— Start of EXCERPT PROVIDED —

I was a young reporter when I first talked to him, working the weekend and holiday shifts, which meant I often covered some of the bleakest stories in the newspaper. This story was among the bleakest.

I had been awoken early that Christmas morning by the sound of the phone ringing. My husband answered groggily, mumbling an "I know who you are," before handing me the phone and going back to sleep.

It was my editor at the newspaper calling to tell me about my assignment that day. A 79-year-old man had been shot and killed during a robbery the night before. I was to go to his widow's house and talk to her.

I got dressed and drove to the woman's apartment in Hyde Park and waited outside in the cold for our photographer. I could procrastinate until he got there, but eventually I'd have to stand in the chrome and glass entryway, hoping no one would answer, and ring the doorbell.

It was impossible to feel like anything less than a ghoul in those moments, a buzzard circling the remnants of someone's tragedy.

To my dismay, someone buzzed us up.

When we entered, I was surprised to find the rooms of the apartment full. People were wiping down counters, tidying up, answering phone calls. One woman showed me to the living room, where the widow sat, staring at her Christmas tree.

Dolores Elliott was an elegant woman, with the kind of curly, French-style bob I'd always wanted but never could achieve. Sitting beside her was a plate holding a slice of coffee cake, untouched.

Dolores saw me and motioned me over, wanting me to sit beside her while she told me about her husband, Ralph. She called him a "gentle giant" and showed me a picture. The kindness glowed from him like an aura. She talked about their annual Christmas party, about how he had volunteered to go pick up the chicken for it.

— End of EXCERPT PROVIDED —
— Start of DATA EXTRACT —

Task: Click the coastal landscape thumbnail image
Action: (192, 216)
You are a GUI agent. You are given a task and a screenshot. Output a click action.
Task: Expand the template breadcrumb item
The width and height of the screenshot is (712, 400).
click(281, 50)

— End of DATA EXTRACT —
— Start of DATA EXTRACT —

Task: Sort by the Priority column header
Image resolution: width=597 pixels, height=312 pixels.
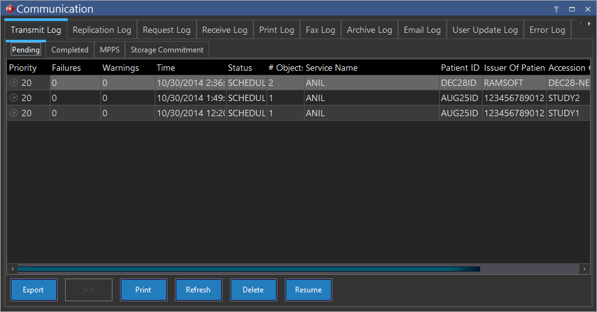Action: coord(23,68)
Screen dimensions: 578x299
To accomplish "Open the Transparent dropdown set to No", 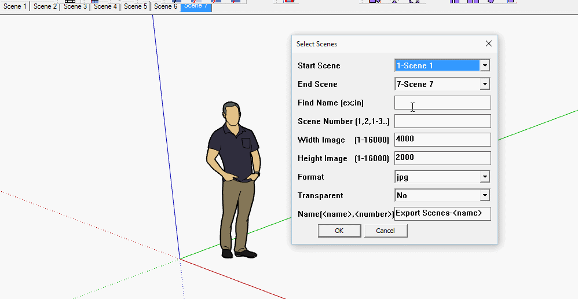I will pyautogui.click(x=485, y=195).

— End of DATA EXTRACT —

TASK LIST ▸
A – In the entries from the line with "Task: Click the" to the line with "click(281, 50)", edit the word "screenshot" to read "screen capture" and write those lines out again with nothing else changed.
B – Pick up the reporter's account of the Christmas morning visit to the widow and keep writing from where it stops.
The text and the entries have nothing to do with each other.

THE REPLIES ▸
A –
Task: Click the coastal landscape thumbnail image
Action: (192, 216)
You are a GUI agent. You are given a task and a screen capture. Output a click action.
Task: Expand the template breadcrumb item
The width and height of the screen capture is (712, 400).
click(281, 50)

B –
Just outside of the restaurant, at 4 p.m., Ralph had been robbed -- shot in the face without preamble. The murderer then held Ralph up as he rifled through the elderly man's pockets.

The killer had been caught a few blocks away, pointed out to police by shocked bystanders. He had just gotten out of prison, on parole for a different murder, and was wanted on an arrest warrant for not complying with the terms of his release.

But Dolores didn't know that yet.

She was religious, though, and explained that her faith told her to forgive and leave revenge to God. She told me then about her involvement with the Rainbow-Push Coalition, how she and her husband had, for more than 40 years, volunteered and worked on civil rights causes. The Rev. Jesse Jackson was a family friend.

When I got back to the newspaper's offices, I saw that Jackson's phone number was listed in the file that held phone numbers of famous Chicagoans and frequent sources. He was both.

 

There's a dance that reporters do in interviews, particularly with folks who are used to talking to the press. You give them the question they expect, you get the answer you expect and that goes on for a while. Jackson had done innumerable interviews, and I anticipated the dance would go as usual.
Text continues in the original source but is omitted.